In some healthy people, parvovirus B19 infection causes Fifth Disease, named so because it was the fifth disease doctors discovered that caused a red rash in children. This common affliction can produce a mild rash and reddening of the face - called a "slapped-face appearance" - that fades and recurs. Although minor for most, parvovirus can cause a miscarriage in pregnant women and can cause the production of blood cells to stop for those with certain bone marrow diseases, Davenport says.
Unlike human-immunodeficiency virus - HIV - or Hepatitis B and C, which are all lipid-enveloped viruses, parvovirus B19 and Hepatitis A are non lipid-enveloped. This means they can't be killed by a common process used to treat plasma. A commercial treatment called the solvent/detergent process is now used to inactivate HIV, Hepatitis B and C from plasma and plasma products such as clotting factor concentrates needed by hemophiliacs.
In that treatment, a substance that disrupts the lipid layer is introduced and the viruses cannot then infect another person. This process was created by the New York Blood Center and was commercialized by V.I. Technologies, or VITEX - the same company that sponsored Davenport's research. VITEX is the only manufacturer of solvent/detergent treated plasma in the country.
The discovery of parvovirus in the plasma-infused volunteers suggested that the virus is more common than previously thought.
When a volunteer makes a blood donation, their plasma is mixed into a pool of 2,500 donations. Each such pool is individually processed, packaged and sent to blood banks and hospitals. "We expected that one in 5,000 donations would have the virus," Davenport says. "If that was true, we would expect about every other lot of plasma to have one donation in it that has parvovirus. But instead, nearly every lot showed that some virus was present, a few lots had high amounts of parvovirus."
Because this study showed that parvovirus was in greater amounts than expected and that, in high concentrations, it could be transmitted, VITEX pursued a way to amend the normal processing of plasma to prevent the transmission of parvovirus.
Currently, there is no FDA-approved test for parvovirus in blood products. Davenport and VITEX used a proprietary test newly developed by National Genetics Institute to determine the concentrations of parvovirus in the plasma samples. The company also will present data on that test at the American Society of Hematology meeting. After Davenport's discovery, VITEX voluntarily recalled lots of plasma that were associated with parvovirus transmission. The company also began screening plasma for parvovirus.

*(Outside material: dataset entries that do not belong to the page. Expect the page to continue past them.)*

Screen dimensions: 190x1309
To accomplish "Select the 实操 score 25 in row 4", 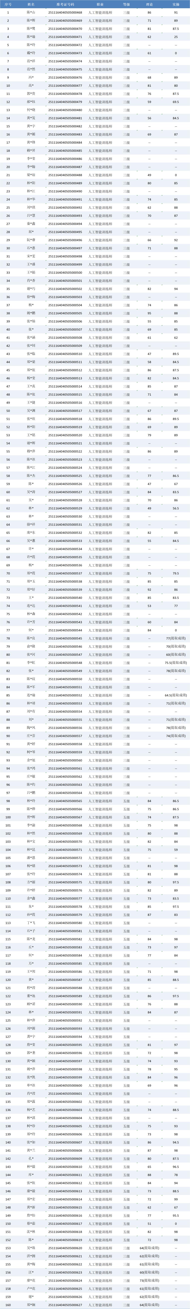I will (x=176, y=37).
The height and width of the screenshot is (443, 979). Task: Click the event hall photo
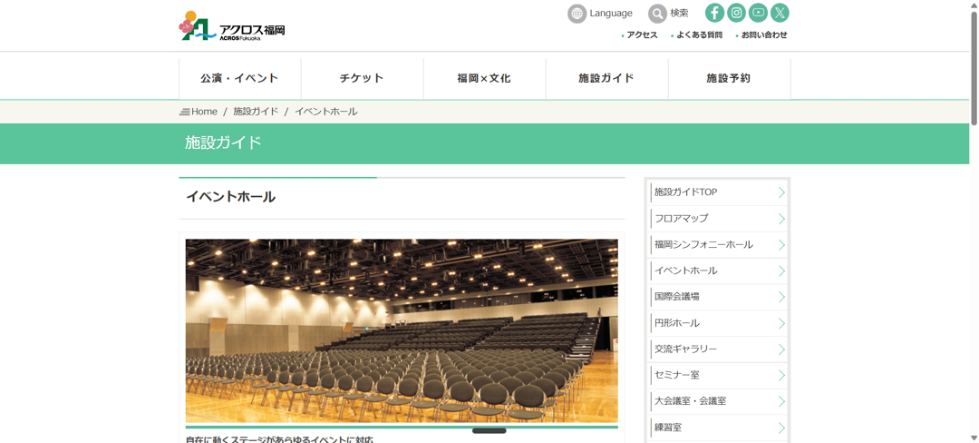402,330
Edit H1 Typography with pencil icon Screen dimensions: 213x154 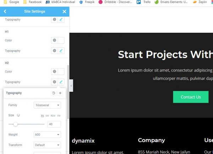(61, 51)
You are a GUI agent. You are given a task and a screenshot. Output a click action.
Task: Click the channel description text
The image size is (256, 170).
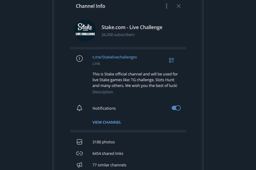point(135,80)
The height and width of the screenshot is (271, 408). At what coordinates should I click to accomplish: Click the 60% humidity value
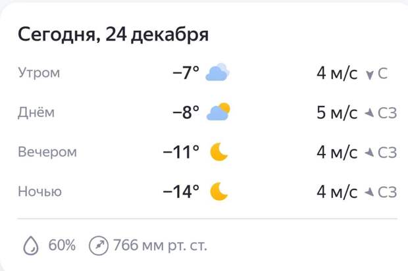[63, 246]
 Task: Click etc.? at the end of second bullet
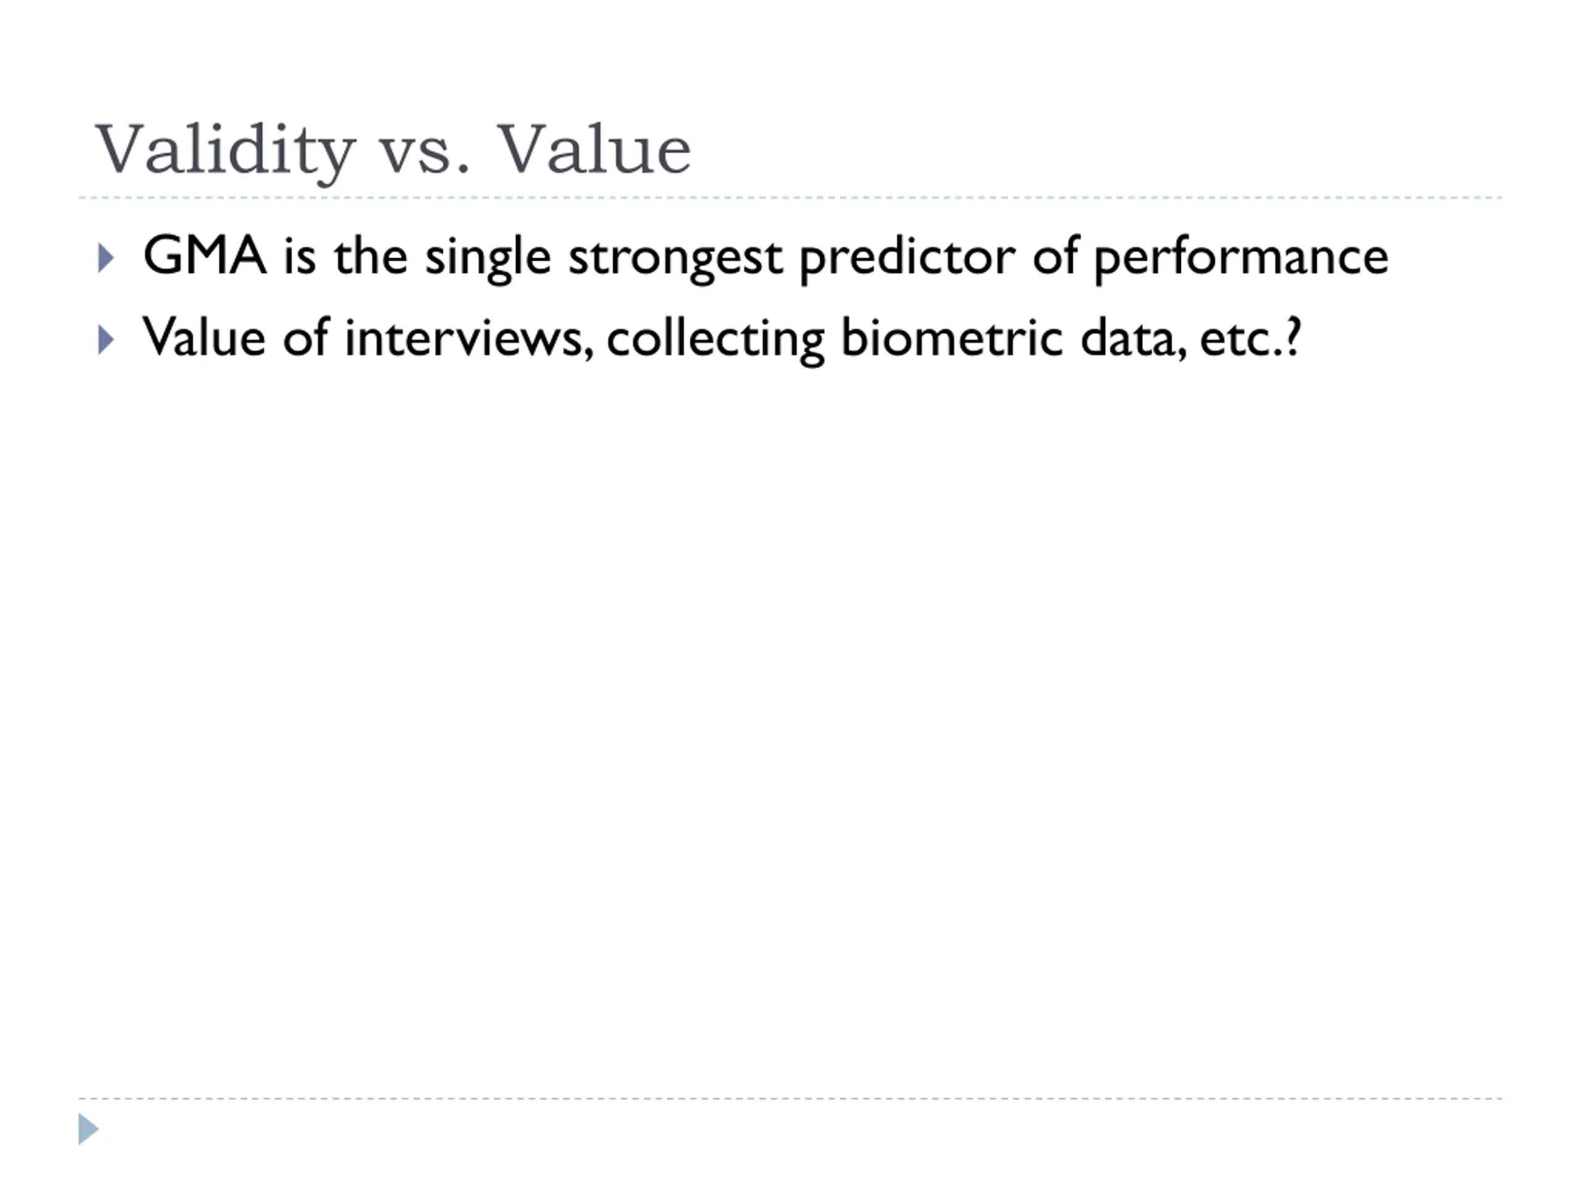click(x=1251, y=337)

"Before the plasma went into the pool, it was screened and donations with high amounts of parvovirus were rejected," Davenport says. This significantly lowered the concentration of parvovirus in the plasma pool.
Equipped with the new test, Davenport and his collaborators resumed the study. Another 50 healthy people were given an infusion of the plasma that underwent the additional screening for parvovirus. Subsequently, none were found to have the virus.
Davenport's conclusion: There is a threshold, and if the concentration of virus is under that threshold, the virus will not be transmitted.
"With additional screening, solvent/detergent treated plasma does not transmit parvovirus," he says. "As it is currently manufactured with this screening in place, it is safe from transmission. The small amount of residual parvovirus does not result in transmission and would not present a risk even to patients who might be susceptible to the more serious consequences of parvovirus infection," Davenport says.